Restrições a incentivos financeiros
O Tribunal Superior Eleitoral (TSE) ampliou o rigor sobre a contratação de pessoas físicas ou jurídicas para a disseminação de mensagens político-eleitorais. A resolução atual veda a utilização de mecanismos de competição, ranqueamento ou premiações que ofereçam vantagens econômicas para a publicação de conteúdos em perfis sociais.
Essa medida visa combater a prática do campeonato de cortes, estratégia que ganhou visibilidade nas eleições municipais de 2024. Na ocasião, o candidato à Prefeitura de São Paulo, Pablo Marçal (PRTB), incentivou colaboradores a produzir e divulgar vídeos de campanha em troca de brindes ou remuneração.

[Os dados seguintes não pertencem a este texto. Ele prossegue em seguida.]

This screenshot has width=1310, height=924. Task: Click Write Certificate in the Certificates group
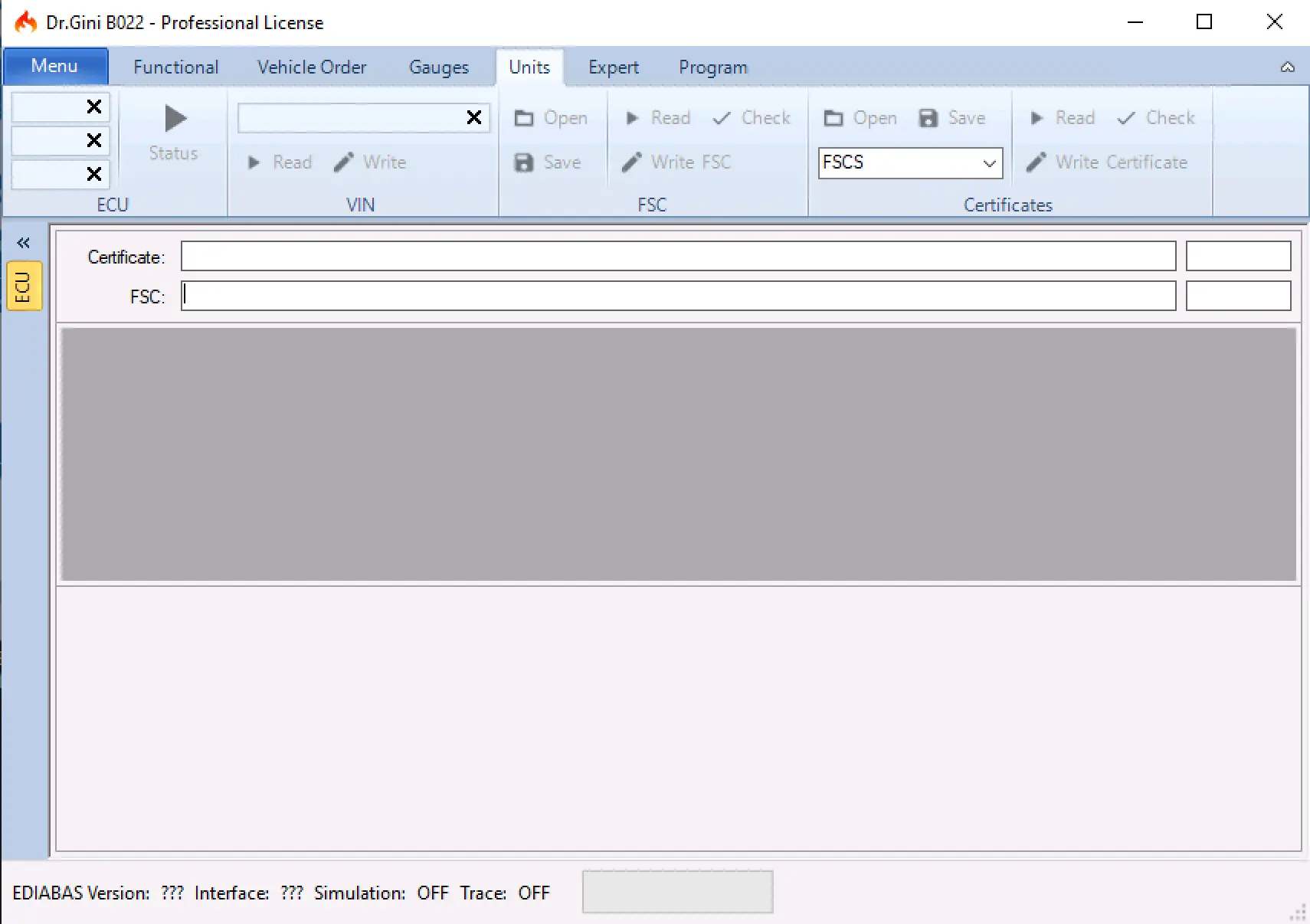(1107, 162)
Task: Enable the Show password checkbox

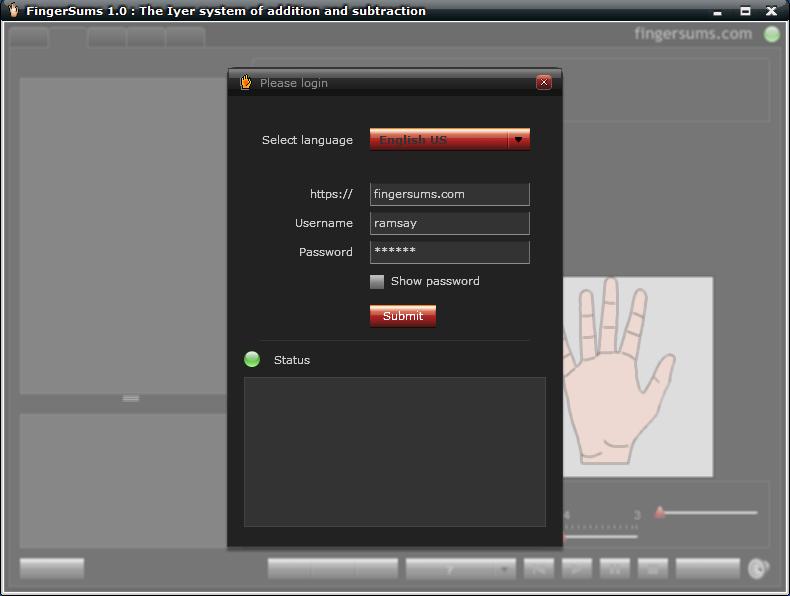Action: pyautogui.click(x=377, y=282)
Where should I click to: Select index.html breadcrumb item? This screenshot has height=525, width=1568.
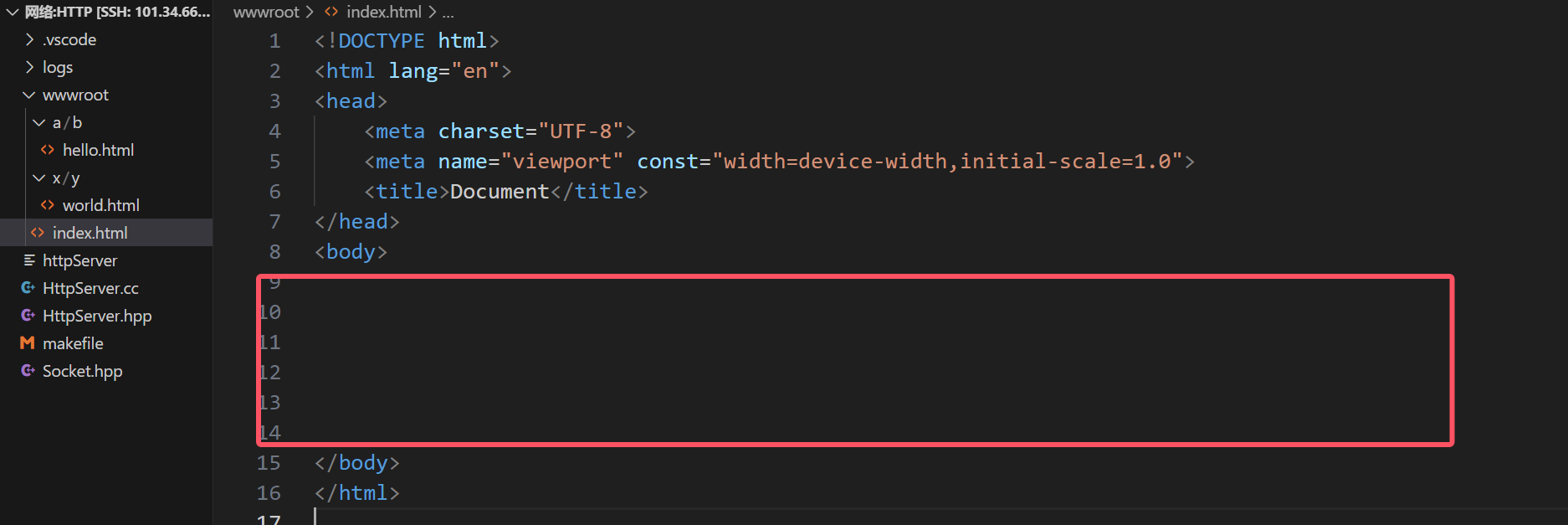pos(384,12)
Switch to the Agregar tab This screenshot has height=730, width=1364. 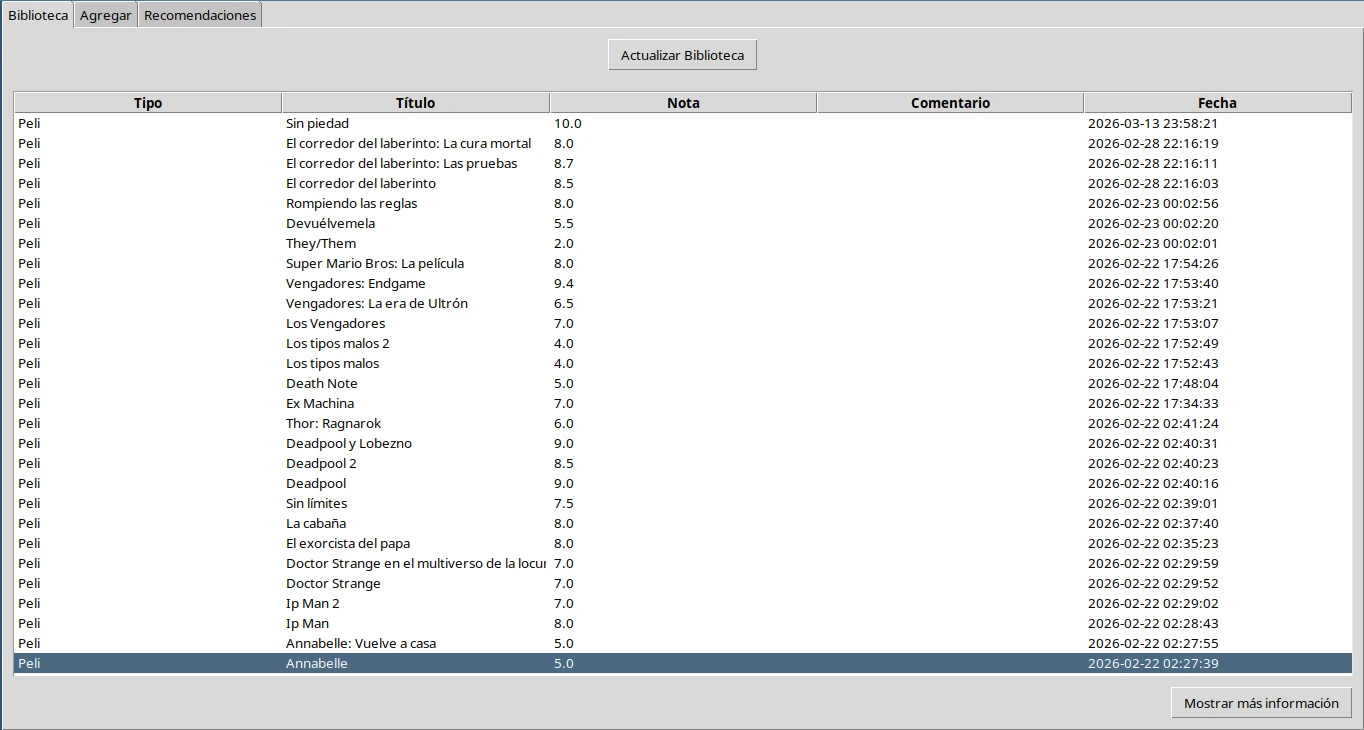[105, 16]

Fiscalização e monitoramento
A complexidade de monitorar publicações em larga escala é um desafio para a Justiça Eleitoral. Para mitigar esse problema, as plataformas digitais devem manter repositórios de dados sobre impulsionamentos.
O advogado Guilherme Barcelos ressalta que o Ministério Público Eleitoral e as próprias campanhas devem atuar na identificação de irregularidades, utilizando os remédios jurídicos disponíveis para reportar ilícitos à Justiça Eleitoral.